__Short task__.
Quote word for word the lines from the first line down to and including the line containing "The image size is (1589, 2247).".

__Data for the task__.

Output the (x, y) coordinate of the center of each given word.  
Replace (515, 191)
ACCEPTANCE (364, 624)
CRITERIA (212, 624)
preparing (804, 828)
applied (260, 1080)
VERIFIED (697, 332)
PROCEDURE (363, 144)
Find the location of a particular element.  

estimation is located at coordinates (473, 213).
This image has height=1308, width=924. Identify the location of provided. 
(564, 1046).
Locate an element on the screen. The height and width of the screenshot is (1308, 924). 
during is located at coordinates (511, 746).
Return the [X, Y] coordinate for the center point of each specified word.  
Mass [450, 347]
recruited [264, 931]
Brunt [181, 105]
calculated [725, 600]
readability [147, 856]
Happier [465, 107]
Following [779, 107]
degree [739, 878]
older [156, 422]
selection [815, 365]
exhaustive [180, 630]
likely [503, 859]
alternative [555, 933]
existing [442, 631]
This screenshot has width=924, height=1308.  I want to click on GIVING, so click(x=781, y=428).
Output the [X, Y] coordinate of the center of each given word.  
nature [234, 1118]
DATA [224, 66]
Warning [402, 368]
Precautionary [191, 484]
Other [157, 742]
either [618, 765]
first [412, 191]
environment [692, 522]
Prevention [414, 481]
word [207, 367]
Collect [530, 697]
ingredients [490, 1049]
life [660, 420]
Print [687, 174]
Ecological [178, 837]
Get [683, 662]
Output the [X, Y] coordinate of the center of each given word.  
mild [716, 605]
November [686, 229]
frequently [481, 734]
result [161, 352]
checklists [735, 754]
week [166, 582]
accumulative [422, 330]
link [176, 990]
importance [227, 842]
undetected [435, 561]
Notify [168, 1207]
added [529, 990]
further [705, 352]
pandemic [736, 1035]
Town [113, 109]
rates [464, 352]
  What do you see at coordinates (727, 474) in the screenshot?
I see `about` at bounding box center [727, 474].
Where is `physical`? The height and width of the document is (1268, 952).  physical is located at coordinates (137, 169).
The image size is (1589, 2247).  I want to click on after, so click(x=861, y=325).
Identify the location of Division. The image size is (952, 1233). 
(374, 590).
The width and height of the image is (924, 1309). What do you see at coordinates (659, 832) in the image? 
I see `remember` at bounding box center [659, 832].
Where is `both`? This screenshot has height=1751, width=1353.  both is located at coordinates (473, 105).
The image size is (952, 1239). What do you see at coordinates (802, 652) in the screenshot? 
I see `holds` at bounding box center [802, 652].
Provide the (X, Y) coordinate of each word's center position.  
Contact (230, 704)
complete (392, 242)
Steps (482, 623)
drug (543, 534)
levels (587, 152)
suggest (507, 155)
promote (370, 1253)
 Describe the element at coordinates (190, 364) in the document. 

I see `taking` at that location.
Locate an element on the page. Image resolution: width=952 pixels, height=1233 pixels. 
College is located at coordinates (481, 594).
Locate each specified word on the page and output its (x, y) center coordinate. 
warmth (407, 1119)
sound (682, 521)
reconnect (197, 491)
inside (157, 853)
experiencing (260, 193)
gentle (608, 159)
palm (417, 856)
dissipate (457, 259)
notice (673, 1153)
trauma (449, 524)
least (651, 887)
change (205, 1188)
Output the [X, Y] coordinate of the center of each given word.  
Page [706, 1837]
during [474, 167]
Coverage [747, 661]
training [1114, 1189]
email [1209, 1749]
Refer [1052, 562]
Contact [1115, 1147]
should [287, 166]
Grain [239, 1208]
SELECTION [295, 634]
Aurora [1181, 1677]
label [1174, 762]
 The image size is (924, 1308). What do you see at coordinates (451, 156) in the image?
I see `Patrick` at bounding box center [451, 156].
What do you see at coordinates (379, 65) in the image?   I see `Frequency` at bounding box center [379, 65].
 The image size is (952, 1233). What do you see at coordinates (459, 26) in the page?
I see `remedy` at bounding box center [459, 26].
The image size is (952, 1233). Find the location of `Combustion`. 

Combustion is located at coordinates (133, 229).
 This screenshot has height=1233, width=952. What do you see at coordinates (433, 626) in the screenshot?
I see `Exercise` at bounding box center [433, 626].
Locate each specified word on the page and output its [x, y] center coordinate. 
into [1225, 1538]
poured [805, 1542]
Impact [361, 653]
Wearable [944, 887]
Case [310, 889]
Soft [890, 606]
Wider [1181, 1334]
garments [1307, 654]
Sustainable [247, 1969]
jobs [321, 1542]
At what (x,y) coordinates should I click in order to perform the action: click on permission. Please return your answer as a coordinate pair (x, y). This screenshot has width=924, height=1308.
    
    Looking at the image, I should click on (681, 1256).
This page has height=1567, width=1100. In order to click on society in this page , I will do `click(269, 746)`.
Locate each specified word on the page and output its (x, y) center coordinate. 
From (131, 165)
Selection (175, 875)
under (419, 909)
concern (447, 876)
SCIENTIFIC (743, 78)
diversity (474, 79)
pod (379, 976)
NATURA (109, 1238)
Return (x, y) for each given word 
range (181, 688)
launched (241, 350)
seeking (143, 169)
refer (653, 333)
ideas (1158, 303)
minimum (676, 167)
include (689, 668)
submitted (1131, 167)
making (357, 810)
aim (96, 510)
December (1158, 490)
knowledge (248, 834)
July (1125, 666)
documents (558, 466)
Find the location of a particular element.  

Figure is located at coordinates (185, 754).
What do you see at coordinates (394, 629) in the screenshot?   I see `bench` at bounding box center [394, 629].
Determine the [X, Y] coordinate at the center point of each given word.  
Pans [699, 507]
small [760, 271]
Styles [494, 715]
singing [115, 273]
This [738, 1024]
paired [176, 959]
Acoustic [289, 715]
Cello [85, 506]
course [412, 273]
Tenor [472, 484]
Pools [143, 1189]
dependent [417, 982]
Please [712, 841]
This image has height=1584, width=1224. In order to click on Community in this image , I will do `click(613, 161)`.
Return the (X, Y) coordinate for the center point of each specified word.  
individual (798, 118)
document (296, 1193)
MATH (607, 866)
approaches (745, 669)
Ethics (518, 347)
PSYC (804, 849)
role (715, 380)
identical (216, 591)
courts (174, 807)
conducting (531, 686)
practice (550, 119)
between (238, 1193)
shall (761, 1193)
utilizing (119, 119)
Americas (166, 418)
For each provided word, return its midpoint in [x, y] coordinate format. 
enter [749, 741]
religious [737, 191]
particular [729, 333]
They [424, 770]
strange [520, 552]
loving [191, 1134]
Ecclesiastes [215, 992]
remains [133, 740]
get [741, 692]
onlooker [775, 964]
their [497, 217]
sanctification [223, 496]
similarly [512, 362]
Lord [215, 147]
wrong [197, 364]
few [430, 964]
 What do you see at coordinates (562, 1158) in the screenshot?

__Result for this exercise__.
Output the (x, y) coordinate of the center of each given word.  
Replace (515, 191)
ACCEPTANCE (364, 624)
CRITERIA (212, 624)
preparing (804, 828)
applied (260, 1080)
VERIFIED (697, 332)
PROCEDURE (363, 144)
Find the location of a particular element.  

estimation is located at coordinates (473, 213).
This image has height=1308, width=924. Identify the location of provided. 
(564, 1046).
Locate an element on the screen. The height and width of the screenshot is (1308, 924). 
during is located at coordinates (511, 746).
Return the [X, Y] coordinate for the center point of each specified word.  
Mass [450, 347]
recruited [264, 931]
Brunt [181, 105]
calculated [725, 600]
readability [147, 856]
Happier [465, 107]
Following [779, 107]
degree [739, 878]
older [156, 422]
selection [815, 365]
exhaustive [180, 630]
likely [503, 859]
alternative [555, 933]
existing [442, 631]
This screenshot has width=924, height=1308.  I want to click on GIVING, so click(x=781, y=428).
Output the [X, Y] coordinate of the center of each given word.  
nature [234, 1118]
DATA [224, 66]
Warning [402, 368]
Precautionary [191, 484]
Other [157, 742]
either [618, 765]
first [412, 191]
environment [692, 522]
Prevention [414, 481]
word [207, 367]
Collect [530, 697]
ingredients [490, 1049]
life [660, 420]
Print [687, 174]
Ecological [178, 837]
Get [683, 662]
Output the [X, Y] coordinate of the center of each given word.  
mild [716, 605]
November [686, 229]
frequently [481, 734]
result [161, 352]
checklists [735, 754]
week [166, 582]
accumulative [422, 330]
link [176, 990]
importance [227, 842]
undetected [435, 561]
Notify [168, 1207]
added [529, 990]
further [705, 352]
pandemic [736, 1035]
Town [113, 109]
rates [464, 352]
  What do you see at coordinates (727, 474) in the screenshot?
I see `about` at bounding box center [727, 474].
Where is `physical`? The height and width of the document is (1268, 952).  physical is located at coordinates (137, 169).
The image size is (1589, 2247).  I want to click on after, so click(x=861, y=325).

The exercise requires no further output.